Australian milk production shows modest growth

By John Droppert

Dairy Australia’s latest Situation and Outlook report was released on October 11, during what’s shaping up as a period of recovery for the Australian dairy industry amidst a noisy corporate and policy environment.

Milk production is beginning to show modest growth as farmers make the most of slightly higher farmgate prices, reasonable weather, and generally contained input costs.

None of these factors are universally better across all production regions, but the overall picture is one of incremental improvement, tempered by risk aversion and financial limitations that will take longer to overcome.

The broader market remains supportive of a gradual recovery. Internationally, dairy commodity prices reflect a relatively balanced supply/demand equilibrium, changing little over the past few months as business trickles along.

Butter prices remain near record levels, whilst skim milk powder (SMP) values continue to be suppressed by the large volumes held in European public storage.

Most other products are somewhere closer to ‘average’, and the combination of reasonable demand and re-emergent supply suggest they are likely to remain so.

International market balance has been maintained by slow growth in milk production across a number of key exporters.

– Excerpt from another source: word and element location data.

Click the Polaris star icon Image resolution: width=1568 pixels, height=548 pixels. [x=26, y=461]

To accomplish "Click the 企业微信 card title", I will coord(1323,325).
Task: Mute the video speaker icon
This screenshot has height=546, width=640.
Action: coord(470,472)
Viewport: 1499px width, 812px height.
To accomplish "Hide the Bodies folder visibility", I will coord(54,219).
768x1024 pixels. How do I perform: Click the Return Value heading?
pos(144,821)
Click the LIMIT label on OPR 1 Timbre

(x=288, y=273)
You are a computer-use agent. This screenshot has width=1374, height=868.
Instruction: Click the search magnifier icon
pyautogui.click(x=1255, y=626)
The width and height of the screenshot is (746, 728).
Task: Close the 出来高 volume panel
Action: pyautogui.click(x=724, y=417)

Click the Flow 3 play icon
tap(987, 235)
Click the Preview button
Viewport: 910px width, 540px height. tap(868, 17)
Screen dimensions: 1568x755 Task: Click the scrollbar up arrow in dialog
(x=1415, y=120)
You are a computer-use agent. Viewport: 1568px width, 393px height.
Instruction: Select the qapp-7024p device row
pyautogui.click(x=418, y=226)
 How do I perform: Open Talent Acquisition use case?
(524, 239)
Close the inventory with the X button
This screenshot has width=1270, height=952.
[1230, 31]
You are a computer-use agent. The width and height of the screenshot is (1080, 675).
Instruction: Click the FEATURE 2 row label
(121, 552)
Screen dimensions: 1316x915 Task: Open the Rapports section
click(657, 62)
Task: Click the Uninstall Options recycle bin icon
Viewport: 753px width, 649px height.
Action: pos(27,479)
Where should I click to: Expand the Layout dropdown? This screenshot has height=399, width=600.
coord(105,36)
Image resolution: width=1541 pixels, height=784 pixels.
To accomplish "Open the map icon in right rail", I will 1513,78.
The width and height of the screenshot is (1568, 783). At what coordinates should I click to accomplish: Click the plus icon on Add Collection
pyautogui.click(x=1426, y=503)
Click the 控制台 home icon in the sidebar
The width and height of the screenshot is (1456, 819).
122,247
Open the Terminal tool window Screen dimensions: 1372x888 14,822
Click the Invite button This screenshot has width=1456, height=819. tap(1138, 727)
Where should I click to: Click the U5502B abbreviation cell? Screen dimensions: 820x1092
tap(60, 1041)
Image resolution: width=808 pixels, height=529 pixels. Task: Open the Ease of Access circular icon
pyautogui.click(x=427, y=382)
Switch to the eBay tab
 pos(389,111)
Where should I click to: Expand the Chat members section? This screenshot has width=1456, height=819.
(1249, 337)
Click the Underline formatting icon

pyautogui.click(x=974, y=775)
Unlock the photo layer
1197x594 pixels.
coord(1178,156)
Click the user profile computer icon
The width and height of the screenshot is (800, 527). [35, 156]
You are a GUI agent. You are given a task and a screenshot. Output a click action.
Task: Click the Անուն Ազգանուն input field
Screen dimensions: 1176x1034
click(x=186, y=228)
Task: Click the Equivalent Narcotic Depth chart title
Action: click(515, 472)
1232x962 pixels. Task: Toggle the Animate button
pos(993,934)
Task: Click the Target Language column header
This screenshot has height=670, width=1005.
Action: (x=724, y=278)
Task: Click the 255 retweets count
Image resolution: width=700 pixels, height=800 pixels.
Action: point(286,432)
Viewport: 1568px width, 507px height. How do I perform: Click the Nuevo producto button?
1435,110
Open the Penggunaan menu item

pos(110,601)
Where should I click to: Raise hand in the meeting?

In particular, European production remained below expectations due to sub-optimal weather through the northern spring and summer, and the post-downturn recovery in New Zealand has only recently begun to gather pace.

A market-driven acceleration in output is now underway in both cases, and the US — where production never really slowed — is once again eyeing international markets as the solution to a growing domestic surplus.

Dairy demand has shown welcome growth and remains supportive overall, with total volumes for the year to the end of June up by 4.1 per cent, whilst value grew 7.1 per cent in US dollar terms as commodity prices recovered through the period.

Whilst the rate of buying has been adequate to support prices in the current environment, a key concern amongst exporters remains the ability of the market to soak up additional volumes of milk as they appear.

Flavoured milk sales continue to grow strongly in Australia.

This season’s Oceania spring peak is an object of particularly keen interest, coinciding with out of season supply pressure from the northern hemisphere.

The Australian domestic market has delivered some surprises, with total supermarket milk sales volumes growing by 2.5 per cent over the 12 months to September, outpaced by a 4.6 per cent boost in value on robust sales of branded milk.

Such growth in the sales volume and value of the fresh milk category in a well-established and mature market like Australia is unusual, given the ongoing decline in sales seen in comparable markets such as the United States and many European countries.

Flavoured milk sales continue to grow strongly, whilst dairy spreads volume growth moderated, in part due to retail price increases reflecting earlier moves in commodity markets.

Based on the combination of contained input costs and a modest improvement in farmgate milk prices, modest growth in milk volumes is expected in southern regions.

In domestic-focused regions, uncertainty and pessimism surrounding the direction of farmgate milk prices remains a feature, and recent weather conditions have generated extra challenges.

Ongoing financial and confidence impacts from previous years, together with a constrained herd and the potential for weather and input cost setbacks are likely dampeners to growth.

Dairy Australia’s forecast for 2017–18 milk production remains a growth range of between 2 and 3 per cent on the 2016–17 total of 9.01 billion litres. This implies a forecast total of around 9.2 billion litres for 2017–18.

Whilst rumours continue to swirl in the corporate sphere, most farmers will be getting on with the task of shoring up their businesses following a financially and emotionally draining period.

Though not without challenges, both the international and the domestic market are delivering opportunities at the top line, and input prices have kept some of the pressure off costs.

In the current season, the importance of the investment headlines to farm profitability and ultimately milk production, will most likely be outweighed by the many lower profile idiosyncrasies currently at play in all of these markets.

• John Droppert is senior industry analyst with Dairy Australia.